O outro defeito dela é não ter um nome. O escultor italiano e o capitão brasileiro fizeram de tudo para elevar a Taça a sua aura máxima, mas a própria FIFA dormiu no ponto e não entendeu que um objeto precisa de um nome pra se tornar mais icônico do que já é. Porque basta lembrar que a Jules Rimet era feia e não é usada desde 1970, mas que ninguém a esquece, porque ninguém esquece seu nome. E que é horrível que o nome da Taça da Copa seja “FIFA World Cup Trophy”. 

Por outro lado, é até bom, porque não corremos o risco de ter um objeto tão querido chamado de João Havelange.
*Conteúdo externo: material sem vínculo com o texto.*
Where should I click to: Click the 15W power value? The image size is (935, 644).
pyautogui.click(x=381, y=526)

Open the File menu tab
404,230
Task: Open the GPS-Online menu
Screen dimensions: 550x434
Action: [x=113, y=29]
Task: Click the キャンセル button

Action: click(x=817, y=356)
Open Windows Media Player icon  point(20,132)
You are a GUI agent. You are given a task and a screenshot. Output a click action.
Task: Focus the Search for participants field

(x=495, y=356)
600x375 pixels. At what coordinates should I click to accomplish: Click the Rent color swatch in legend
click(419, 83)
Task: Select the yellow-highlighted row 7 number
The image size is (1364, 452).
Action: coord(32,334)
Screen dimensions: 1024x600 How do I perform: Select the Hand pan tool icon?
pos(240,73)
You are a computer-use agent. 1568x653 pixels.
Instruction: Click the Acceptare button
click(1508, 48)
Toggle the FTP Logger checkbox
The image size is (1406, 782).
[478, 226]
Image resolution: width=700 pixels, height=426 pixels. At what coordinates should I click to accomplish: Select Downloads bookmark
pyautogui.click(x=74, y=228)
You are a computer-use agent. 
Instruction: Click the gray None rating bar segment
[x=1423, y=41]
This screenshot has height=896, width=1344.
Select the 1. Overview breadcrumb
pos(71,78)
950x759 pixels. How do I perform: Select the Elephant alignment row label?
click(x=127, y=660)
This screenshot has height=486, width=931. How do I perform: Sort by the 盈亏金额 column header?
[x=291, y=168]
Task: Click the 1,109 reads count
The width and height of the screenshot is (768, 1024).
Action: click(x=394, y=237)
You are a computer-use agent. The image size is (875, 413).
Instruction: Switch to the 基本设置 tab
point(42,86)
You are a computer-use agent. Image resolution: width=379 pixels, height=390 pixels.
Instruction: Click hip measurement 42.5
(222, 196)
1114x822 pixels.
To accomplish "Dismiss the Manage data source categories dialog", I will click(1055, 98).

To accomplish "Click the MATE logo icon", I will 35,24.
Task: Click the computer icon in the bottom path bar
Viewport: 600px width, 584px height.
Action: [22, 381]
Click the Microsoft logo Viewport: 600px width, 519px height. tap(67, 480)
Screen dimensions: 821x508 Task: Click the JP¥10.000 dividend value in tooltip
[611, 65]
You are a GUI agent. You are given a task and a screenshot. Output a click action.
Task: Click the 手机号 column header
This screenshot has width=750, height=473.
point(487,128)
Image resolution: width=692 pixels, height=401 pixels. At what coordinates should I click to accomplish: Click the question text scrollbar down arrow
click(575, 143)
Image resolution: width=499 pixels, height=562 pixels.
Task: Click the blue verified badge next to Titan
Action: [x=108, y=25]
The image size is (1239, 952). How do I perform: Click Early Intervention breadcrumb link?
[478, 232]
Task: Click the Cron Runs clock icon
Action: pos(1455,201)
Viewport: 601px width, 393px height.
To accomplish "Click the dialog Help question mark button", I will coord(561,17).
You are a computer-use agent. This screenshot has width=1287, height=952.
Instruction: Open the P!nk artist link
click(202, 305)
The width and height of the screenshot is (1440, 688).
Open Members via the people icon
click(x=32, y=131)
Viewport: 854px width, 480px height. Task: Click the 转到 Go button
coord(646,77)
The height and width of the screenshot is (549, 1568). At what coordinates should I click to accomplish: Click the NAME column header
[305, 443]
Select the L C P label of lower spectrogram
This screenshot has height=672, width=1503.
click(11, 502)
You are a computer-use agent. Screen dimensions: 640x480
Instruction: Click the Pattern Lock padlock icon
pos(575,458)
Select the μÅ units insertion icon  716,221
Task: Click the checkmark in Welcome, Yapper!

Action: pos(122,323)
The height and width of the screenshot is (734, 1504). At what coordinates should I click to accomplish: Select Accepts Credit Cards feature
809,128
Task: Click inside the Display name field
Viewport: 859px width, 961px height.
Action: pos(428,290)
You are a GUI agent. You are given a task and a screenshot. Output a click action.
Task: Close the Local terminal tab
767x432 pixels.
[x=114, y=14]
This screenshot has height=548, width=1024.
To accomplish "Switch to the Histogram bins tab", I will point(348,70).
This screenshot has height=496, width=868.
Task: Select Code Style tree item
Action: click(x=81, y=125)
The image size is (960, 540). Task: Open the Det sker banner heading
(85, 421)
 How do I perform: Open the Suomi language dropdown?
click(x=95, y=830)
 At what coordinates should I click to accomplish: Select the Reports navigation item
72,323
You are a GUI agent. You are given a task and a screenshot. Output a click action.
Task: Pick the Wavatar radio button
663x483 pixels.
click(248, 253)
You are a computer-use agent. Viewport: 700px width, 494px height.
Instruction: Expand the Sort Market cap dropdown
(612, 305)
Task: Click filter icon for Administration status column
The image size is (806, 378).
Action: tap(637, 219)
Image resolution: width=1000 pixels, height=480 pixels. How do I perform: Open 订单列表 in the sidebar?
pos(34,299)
Considerando que Jules Rimet era uma homenagem a um presidente da FIFA e que a instituição teve menos presidentes nos últimos cem anos do que a igreja católica teve Papas, não ia sobrar muita opção que não fosse mesmo o cartola brasileiro. 

A FIFA tinha é que dar um jeito de achar um nome que não fosse político, que fosse rápido e memorável. Tipo band-aid.

Pode até não ser nenhuma caneta Bic, mas a Taça do Mundo certamente entra na lista de designs quase perfeitos e não é por menos. Só faltou dizer que o 5º lugar da lista seria do objeto cotonete, o que só deixa ainda mais claro o quão bem desenhado é o troféu da Copa.